Панкратов как то странно усмехнулся:
— Досадно, крайне досадно. Возможно, Петр Васильевич рассчитывал на большее?
— Найдем сами, — сказал, не разжимая зубов, генерал. — Обычными методами.
— Больших вам успехов, — усмешливо поклонился Панкратов и вышел наконец.
Крис несколько секунд сидел неподвижно. А потом в кабинет буквально ворвались доктор, Хасановна и за ними — Ираида.
— Кристофор Мартович! — почти закричала Хасановна. — Вы знаете, кто это был?
— Знаю…
— Панкратов!
— Да, Хасановна. Панкратов. Сам. Илья Кронидович. Вот мы с ним, наконец, и посмотрели друг на друга. Я ему понравился, и он возжелал меня купить… Петр Васильевич, а как бы нам попасть домой? Желательно поскорее.
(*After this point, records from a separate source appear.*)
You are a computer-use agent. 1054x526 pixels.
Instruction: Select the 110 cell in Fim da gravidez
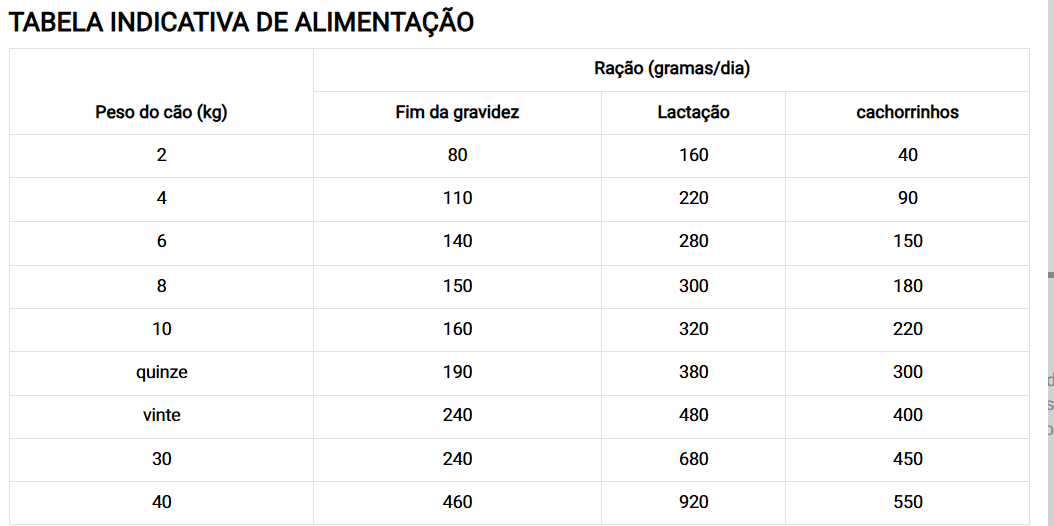coord(457,198)
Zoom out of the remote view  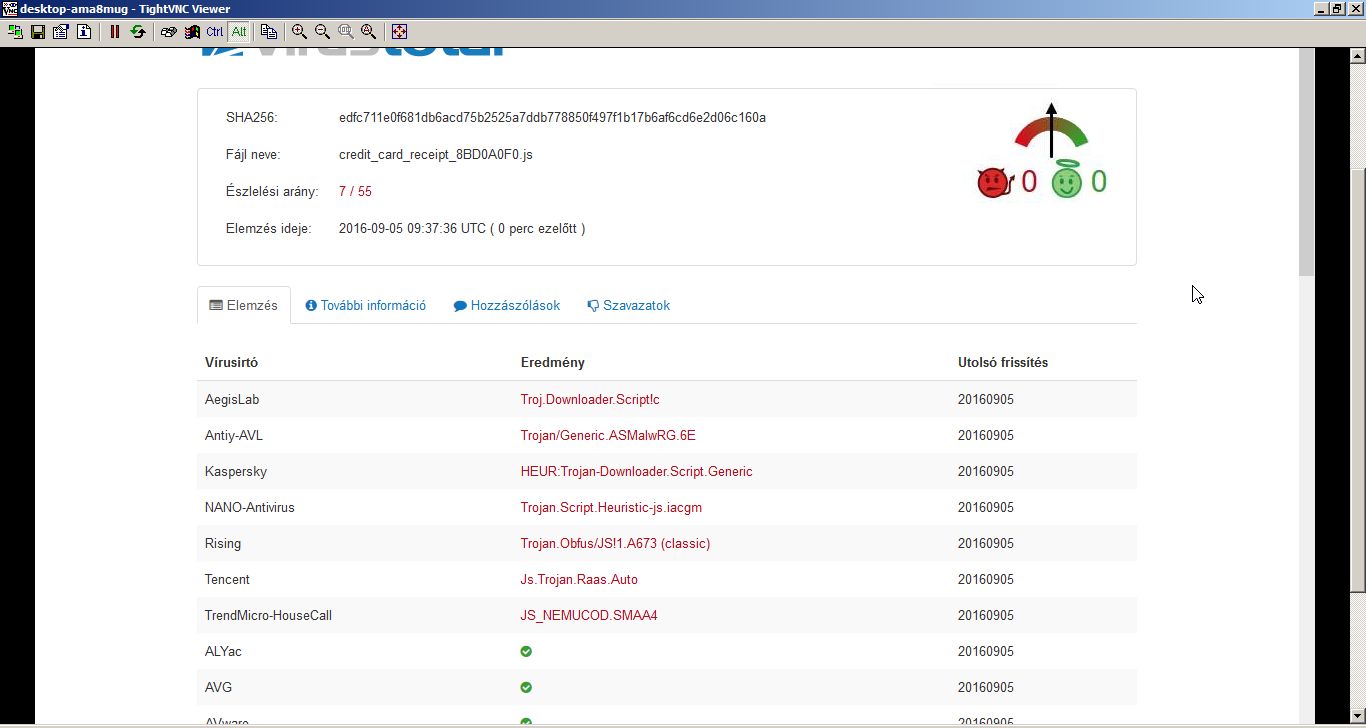pyautogui.click(x=322, y=32)
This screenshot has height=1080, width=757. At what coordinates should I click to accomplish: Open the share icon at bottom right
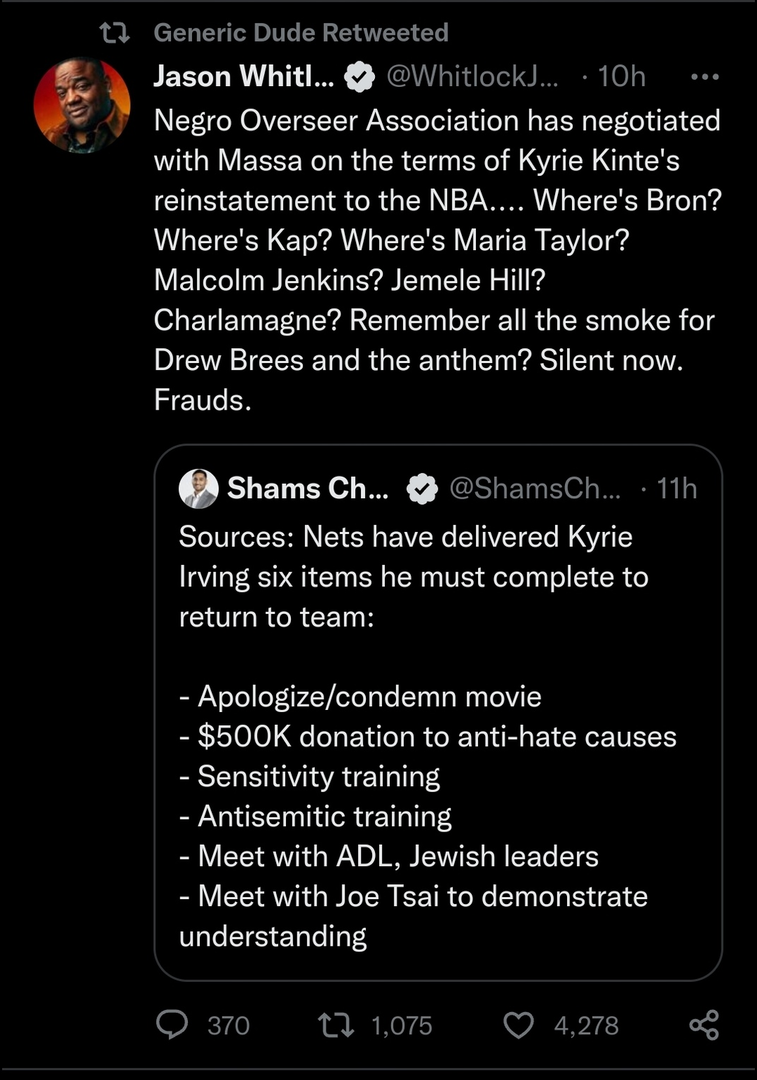[x=704, y=1025]
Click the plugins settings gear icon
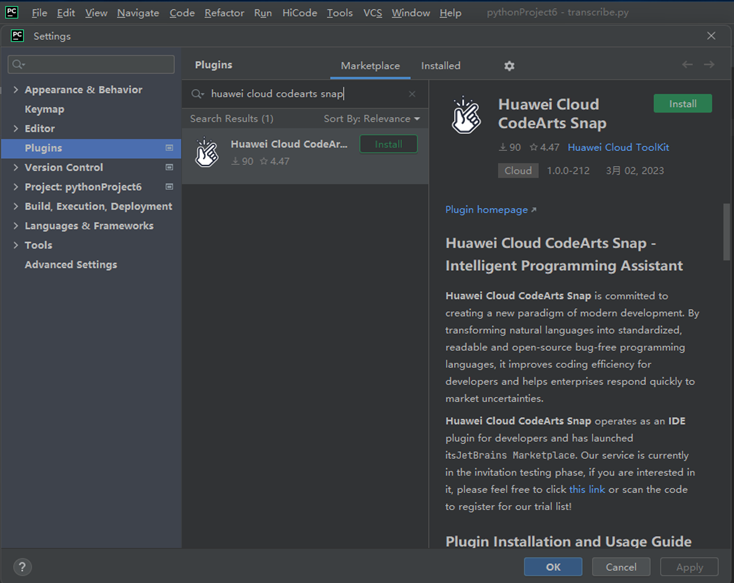The height and width of the screenshot is (583, 734). pos(509,66)
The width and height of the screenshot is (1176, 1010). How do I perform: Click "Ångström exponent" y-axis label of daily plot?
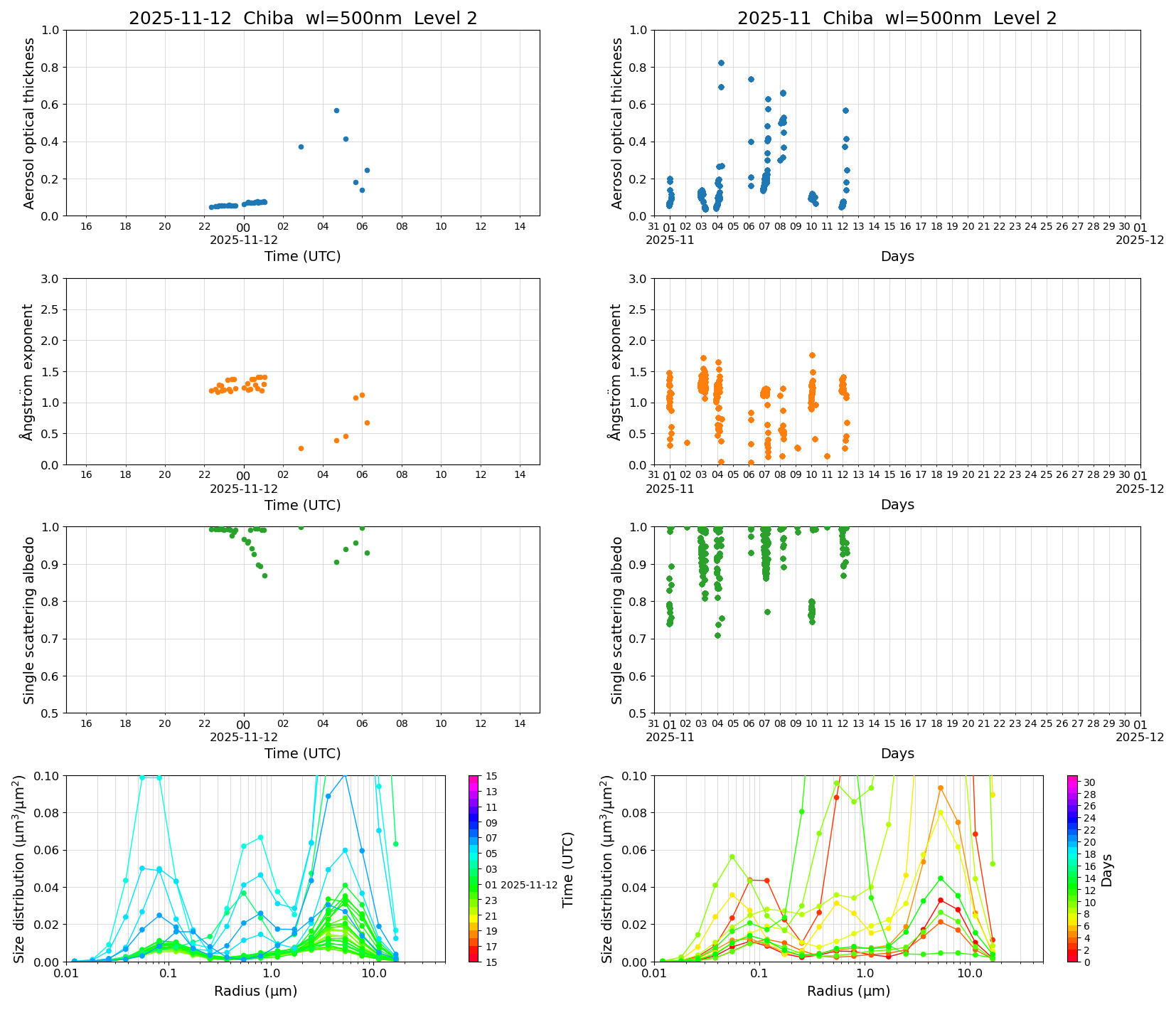[x=28, y=372]
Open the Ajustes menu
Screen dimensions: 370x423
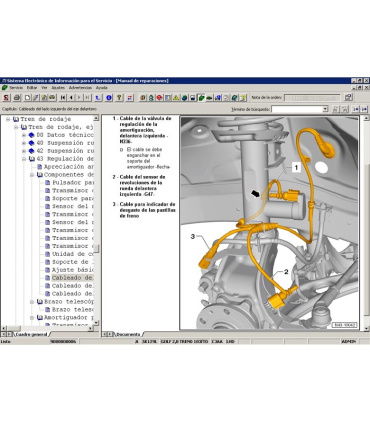58,88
— Сейчас распоряжусь… Что то не так, Кристофор Мартович?
— Просто устал. Нельзя ли кофе — покрепче?
— Можно. Стае! Кофе принеси! Коньяку?
— Желательно…
Кофе был растворимый, но дорогой — и было его много. Жгучая коньячно кофеиновая смесь с трудом проникала в спавшиеся извилины. Там она производила трудно предсказуемые действия.
Сильвестр не удержался и зевнул, забыв перекрестить рот. Терешков смотрел на Хасановну, не в силах убрать с лица выражение экзистенциального ужаса. А доктор вдруг понял, что держит в своей руке руку Ираиды. Ираида старательно глядела мимо всех. Глаза ее светились, и румянец со щек уже переползал на шею.
Знавшая о любви лишь по анекдотам да по «Гэндзи моногатари», она только сейчас внезапно поняла, что такое непонятное распирало ее весь этот месяц. Дома их ждала очень озадаченная охрана и пространная записка от Альберта Мартовича: «тамбовский вудуист» Рудик Батц умер в изоляторе Бутырской тюрьмы от гнойного менингита, развившегося вследствие открытых проникающих переломов верхней челюсти, вовремя не распознанных. Перед смертью, несмотря на шины и бессознательное состояние, он заговорил — и наговорил целую кассету, благо магнитофон, включающийся на голос, сработал. К сожалению, понять что либо в его речи было невозможно: Рудик изъяснялся на неизвестном науке языке.
Такие феномены известны и даже весьма распространены. Другое дело, что пока Рудик произносил свой монолог, с каталки в коридоре встал умерший несколько часов назад зэк, закутался в простыню, сначала пробрался в раздаточную и съел две буханки хлеба, а потом спустился к посту охраны и попросил закурить…
Поэтому, собственно, «братец Майкрофт» и не принял участия в предутренних бдениях под Учинским водохранилищем.
Кассета с записью прилагалась.
Озадаченность охраны списали на этот визит. Ошибочно. Но ребята были вымуштрованные и сами с откровениями не лезли.
— Тут это… — Марков повозил костяшками по отросшей скрипучей щетине. — Поедем мы, Дора Хасановна. Ну, то есть…
— Мозгами помозговать нужно, — сказал Терешков и покраснел.
— Панкратова разоблачить бы… — потер Марков утолок рта. — Говоришь, ряху сытую сделал себе? Толстые сигары курит?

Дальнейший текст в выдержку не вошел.